Problem details: Beginning with the line that includes "Task: Switch to the Home tab" and ending with the last line, print the records exactly, leaving every picture out.

Data entries:
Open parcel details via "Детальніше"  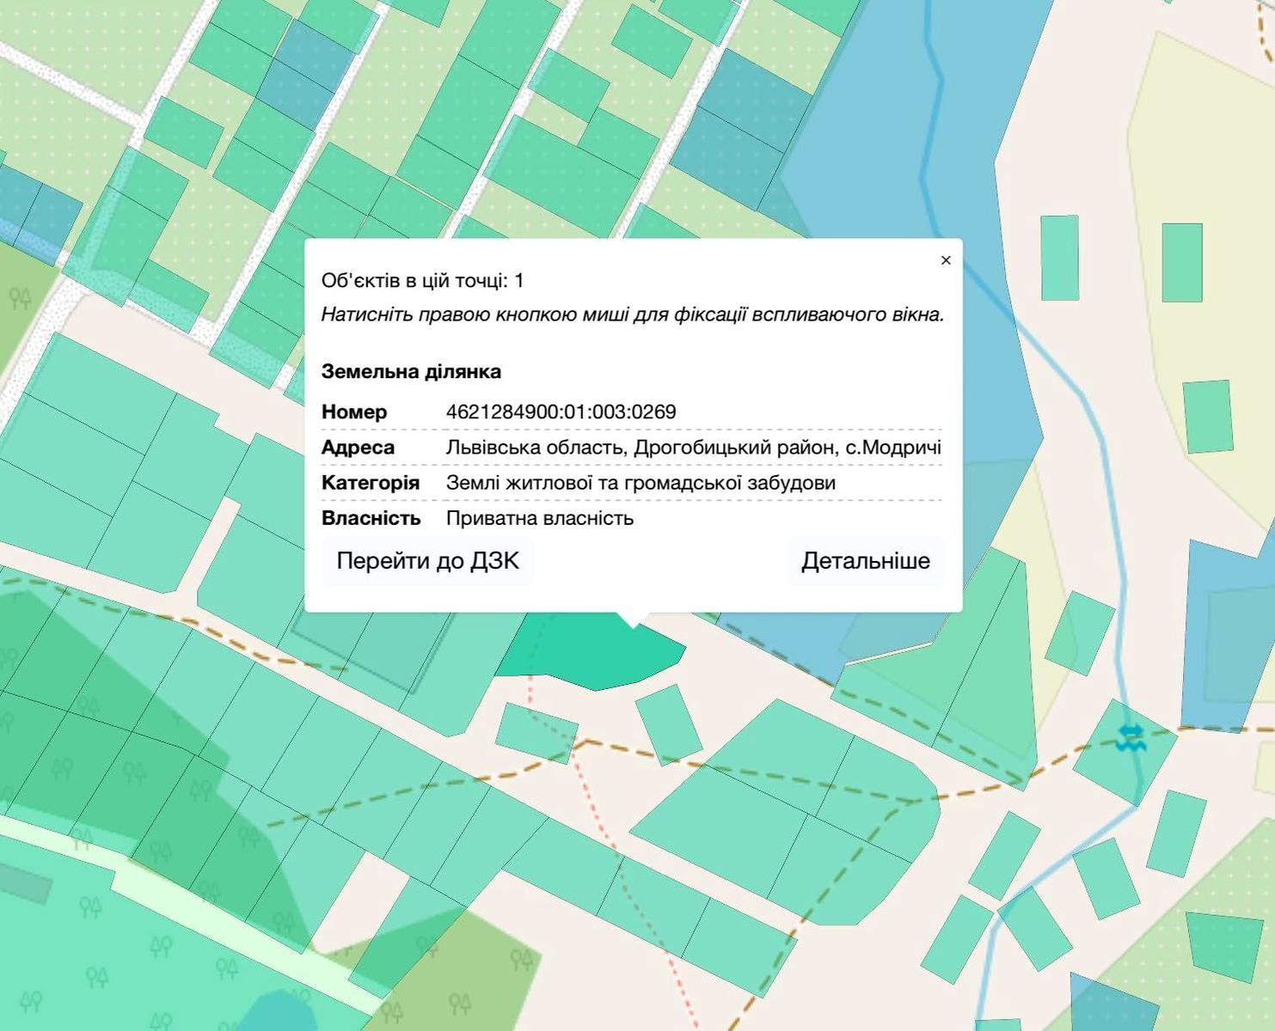[x=865, y=561]
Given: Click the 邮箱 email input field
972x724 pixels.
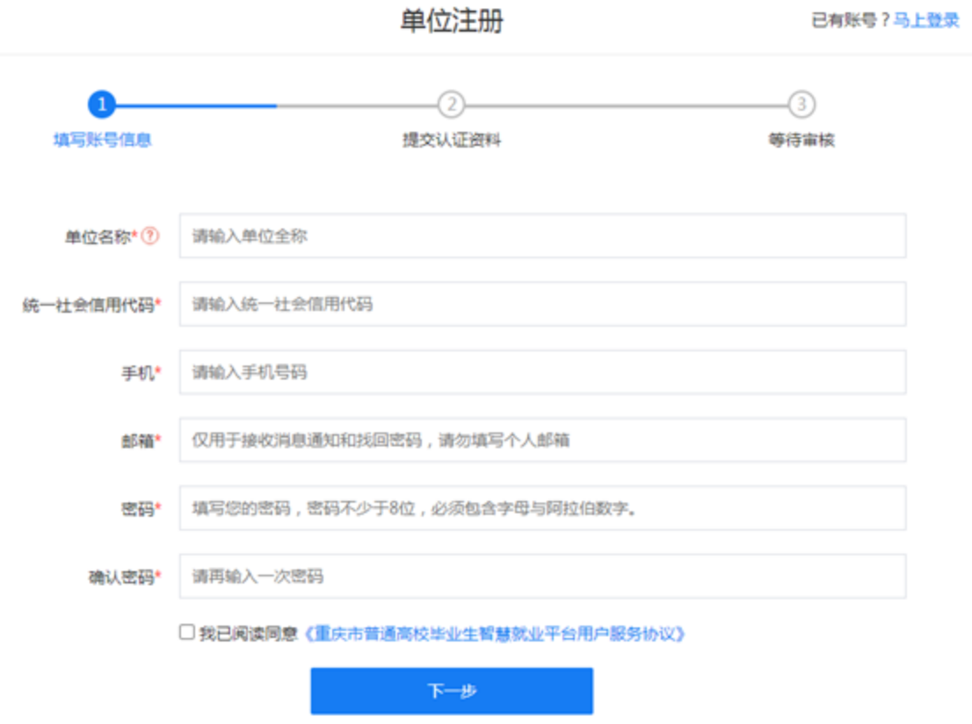Looking at the screenshot, I should click(542, 440).
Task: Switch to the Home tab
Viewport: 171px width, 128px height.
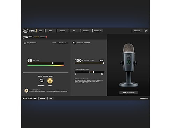Action: [40, 31]
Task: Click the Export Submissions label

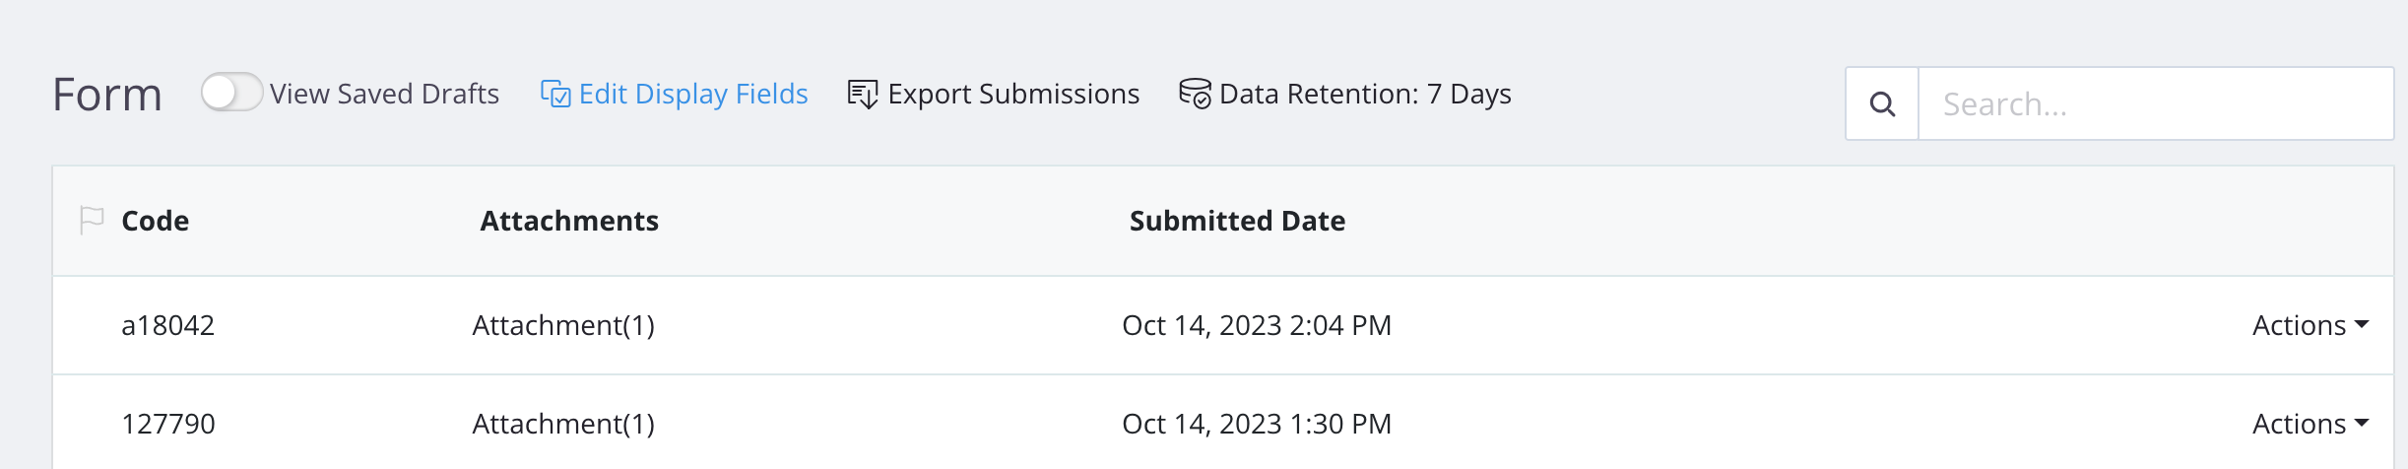Action: click(1013, 94)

Written solution:
Task: Switch to the Home tab
Viewport: 171px width, 128px height.
Action: [40, 31]
Task: Click the Export Submissions label

Action: click(1013, 94)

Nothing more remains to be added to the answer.